Citigroup Inc.’s $149 billion of floating-rate
consumer-mortgage and corporate loans as of the end of last year could be
counted on for as much as $1.77 billion in additional pretax profit, based on
the same assumption.
And Wells Fargo & Co. said in its annual report that
it had stopped hedging the interest rate on $86 billion of Libor-based
commercial loans to benefit from rising rates. A pile that large would generate
$1.02 billion this year, not counting any other loans indexed to the benchmark
that were never hedged.
Spokesmen for the three banks declined to give more
details on their loan portfolios beyond what’s already in public filings.
Libor’s jump contrasts with a slow rise in other
short-term rates. The U.S. tax overhaul is responsible for some of the
divergence, because it eliminated U.S. companies’ incentive to keep their dollars offshore to avoid taxes.

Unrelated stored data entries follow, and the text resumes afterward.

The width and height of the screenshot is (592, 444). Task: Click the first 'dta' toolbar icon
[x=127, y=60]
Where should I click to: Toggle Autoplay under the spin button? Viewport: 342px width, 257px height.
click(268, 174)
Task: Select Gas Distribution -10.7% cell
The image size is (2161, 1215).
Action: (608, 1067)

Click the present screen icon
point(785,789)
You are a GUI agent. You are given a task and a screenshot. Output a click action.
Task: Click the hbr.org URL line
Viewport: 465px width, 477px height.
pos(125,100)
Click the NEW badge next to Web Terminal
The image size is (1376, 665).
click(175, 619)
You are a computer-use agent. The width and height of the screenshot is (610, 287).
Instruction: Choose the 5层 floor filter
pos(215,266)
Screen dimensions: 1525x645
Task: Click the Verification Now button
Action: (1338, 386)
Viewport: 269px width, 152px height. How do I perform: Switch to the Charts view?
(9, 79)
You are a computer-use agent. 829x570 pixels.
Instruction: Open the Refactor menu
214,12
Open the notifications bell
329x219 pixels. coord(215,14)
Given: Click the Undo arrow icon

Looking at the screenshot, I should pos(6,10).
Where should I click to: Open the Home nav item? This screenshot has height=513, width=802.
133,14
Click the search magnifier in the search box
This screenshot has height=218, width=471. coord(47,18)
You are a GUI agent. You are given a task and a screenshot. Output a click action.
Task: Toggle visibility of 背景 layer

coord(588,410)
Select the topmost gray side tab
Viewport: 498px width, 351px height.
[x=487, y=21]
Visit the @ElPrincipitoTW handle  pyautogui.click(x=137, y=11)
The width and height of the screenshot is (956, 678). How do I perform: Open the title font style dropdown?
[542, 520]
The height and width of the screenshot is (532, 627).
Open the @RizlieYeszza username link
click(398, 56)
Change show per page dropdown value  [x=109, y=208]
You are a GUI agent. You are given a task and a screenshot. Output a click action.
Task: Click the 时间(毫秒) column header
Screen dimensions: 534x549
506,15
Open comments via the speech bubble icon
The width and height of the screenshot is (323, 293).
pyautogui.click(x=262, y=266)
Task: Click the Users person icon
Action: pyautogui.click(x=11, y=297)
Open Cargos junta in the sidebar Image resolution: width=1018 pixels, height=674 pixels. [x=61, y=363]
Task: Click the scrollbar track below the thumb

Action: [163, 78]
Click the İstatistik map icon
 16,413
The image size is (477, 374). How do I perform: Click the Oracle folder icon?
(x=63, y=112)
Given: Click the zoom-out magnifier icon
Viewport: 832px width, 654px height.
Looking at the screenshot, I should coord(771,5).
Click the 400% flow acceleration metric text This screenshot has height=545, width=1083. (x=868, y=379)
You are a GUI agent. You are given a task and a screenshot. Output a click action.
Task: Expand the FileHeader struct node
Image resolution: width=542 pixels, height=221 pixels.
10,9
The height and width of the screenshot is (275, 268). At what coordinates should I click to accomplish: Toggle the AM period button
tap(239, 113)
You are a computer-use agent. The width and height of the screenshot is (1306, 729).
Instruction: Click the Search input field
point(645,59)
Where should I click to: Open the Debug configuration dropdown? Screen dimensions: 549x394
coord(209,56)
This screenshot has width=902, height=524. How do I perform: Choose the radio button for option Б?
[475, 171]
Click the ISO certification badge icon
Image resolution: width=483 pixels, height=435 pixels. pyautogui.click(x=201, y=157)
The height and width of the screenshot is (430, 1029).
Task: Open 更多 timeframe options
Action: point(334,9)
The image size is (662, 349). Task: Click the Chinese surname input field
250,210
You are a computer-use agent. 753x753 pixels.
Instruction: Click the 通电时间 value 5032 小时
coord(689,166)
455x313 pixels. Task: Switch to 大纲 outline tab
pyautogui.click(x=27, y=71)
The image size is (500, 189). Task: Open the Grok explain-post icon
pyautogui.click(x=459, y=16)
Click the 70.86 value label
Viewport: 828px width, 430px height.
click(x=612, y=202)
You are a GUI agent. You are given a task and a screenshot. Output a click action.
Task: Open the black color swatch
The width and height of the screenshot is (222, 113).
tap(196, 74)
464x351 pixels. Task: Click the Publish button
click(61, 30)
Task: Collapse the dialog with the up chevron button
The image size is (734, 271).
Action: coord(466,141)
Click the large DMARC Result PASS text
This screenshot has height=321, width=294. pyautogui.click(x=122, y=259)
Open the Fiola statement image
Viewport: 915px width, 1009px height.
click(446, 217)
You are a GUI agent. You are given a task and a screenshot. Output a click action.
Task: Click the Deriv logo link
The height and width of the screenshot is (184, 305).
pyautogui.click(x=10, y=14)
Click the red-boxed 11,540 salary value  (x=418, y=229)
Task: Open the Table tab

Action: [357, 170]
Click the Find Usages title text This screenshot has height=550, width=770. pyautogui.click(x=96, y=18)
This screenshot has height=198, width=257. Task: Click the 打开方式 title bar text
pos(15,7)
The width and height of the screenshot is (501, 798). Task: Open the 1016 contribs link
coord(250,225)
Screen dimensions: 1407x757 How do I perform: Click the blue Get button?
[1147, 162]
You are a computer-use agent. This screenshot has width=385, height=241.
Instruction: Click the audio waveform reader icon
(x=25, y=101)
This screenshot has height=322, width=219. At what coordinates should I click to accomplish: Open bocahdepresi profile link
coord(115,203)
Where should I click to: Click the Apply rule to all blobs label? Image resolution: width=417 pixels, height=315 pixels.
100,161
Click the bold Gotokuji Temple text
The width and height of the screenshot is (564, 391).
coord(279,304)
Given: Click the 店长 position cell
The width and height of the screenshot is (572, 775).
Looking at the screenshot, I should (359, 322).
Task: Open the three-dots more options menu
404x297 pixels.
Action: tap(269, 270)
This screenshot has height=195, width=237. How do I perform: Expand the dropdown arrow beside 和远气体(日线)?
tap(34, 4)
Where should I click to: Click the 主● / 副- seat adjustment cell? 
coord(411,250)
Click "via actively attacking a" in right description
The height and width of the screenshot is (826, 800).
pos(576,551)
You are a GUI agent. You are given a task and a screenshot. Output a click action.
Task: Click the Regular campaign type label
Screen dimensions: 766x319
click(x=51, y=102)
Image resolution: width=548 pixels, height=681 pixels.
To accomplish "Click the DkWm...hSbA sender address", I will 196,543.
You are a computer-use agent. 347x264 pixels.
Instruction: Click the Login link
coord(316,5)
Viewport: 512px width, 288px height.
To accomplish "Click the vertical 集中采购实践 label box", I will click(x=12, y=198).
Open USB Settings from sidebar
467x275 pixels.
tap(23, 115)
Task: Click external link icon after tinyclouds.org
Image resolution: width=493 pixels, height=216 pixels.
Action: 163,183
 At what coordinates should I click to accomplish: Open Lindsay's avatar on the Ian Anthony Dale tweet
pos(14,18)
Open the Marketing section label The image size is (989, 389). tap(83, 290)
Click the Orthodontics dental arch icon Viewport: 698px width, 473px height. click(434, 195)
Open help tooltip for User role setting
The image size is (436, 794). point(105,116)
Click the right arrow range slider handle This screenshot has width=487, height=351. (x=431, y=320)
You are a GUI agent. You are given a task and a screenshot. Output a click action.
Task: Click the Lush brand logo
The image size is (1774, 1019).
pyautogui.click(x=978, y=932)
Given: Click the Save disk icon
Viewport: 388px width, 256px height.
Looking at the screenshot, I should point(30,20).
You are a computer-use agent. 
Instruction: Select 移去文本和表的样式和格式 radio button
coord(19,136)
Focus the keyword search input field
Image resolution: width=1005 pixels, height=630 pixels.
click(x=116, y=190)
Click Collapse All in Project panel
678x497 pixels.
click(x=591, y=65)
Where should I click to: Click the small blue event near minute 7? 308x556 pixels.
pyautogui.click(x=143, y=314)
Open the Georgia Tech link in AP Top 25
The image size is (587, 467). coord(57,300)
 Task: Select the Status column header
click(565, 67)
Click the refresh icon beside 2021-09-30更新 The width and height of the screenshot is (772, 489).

Bringing cash back home dries
up the supply of dollars for short-term lending in the Eurodollar market,
pushing Libor up faster than other rates.
A similar but smaller spike took place in 2016, when U.S.
money-market reforms took effect that shifted money from prime funds, which
lend to banks, to government funds, which invest in Treasuries. But that was
short-lived because the growing pile of overseas deposits from U.S. companies
eased the funding shortage, according to Phil Suttle, a former World Bank
economist.
“When funding conditions change, there’s a shuffling of
funding sources,” said Suttle, who now runs his own research firm, Suttle
Economics. “This time around the effect might be more persistent, though,
because the repatriation of corporations’ cash will be a drawn-out process, and
meanwhile the U.S. government is running much bigger deficits, competing with
the banks for the dollars.”
European and Japanese banks that still rely heavily on
Eurodollar markets will have to grapple with higher borrowing costs due to the Libor
surge, Suttle said.
Central banks in those regions have pumped trillions of
dollars of liquidity into the system in recent years, which reduces banks’ need
to borrow in the interbank market, according to KBW’s Cannon. If Libor stays
high and the central banks start pulling cash out of the system, banks would be
forced to increase borrowing in the more expensive Eurodollar market, Cannon
said.
Click here for the original article from Bloomberg.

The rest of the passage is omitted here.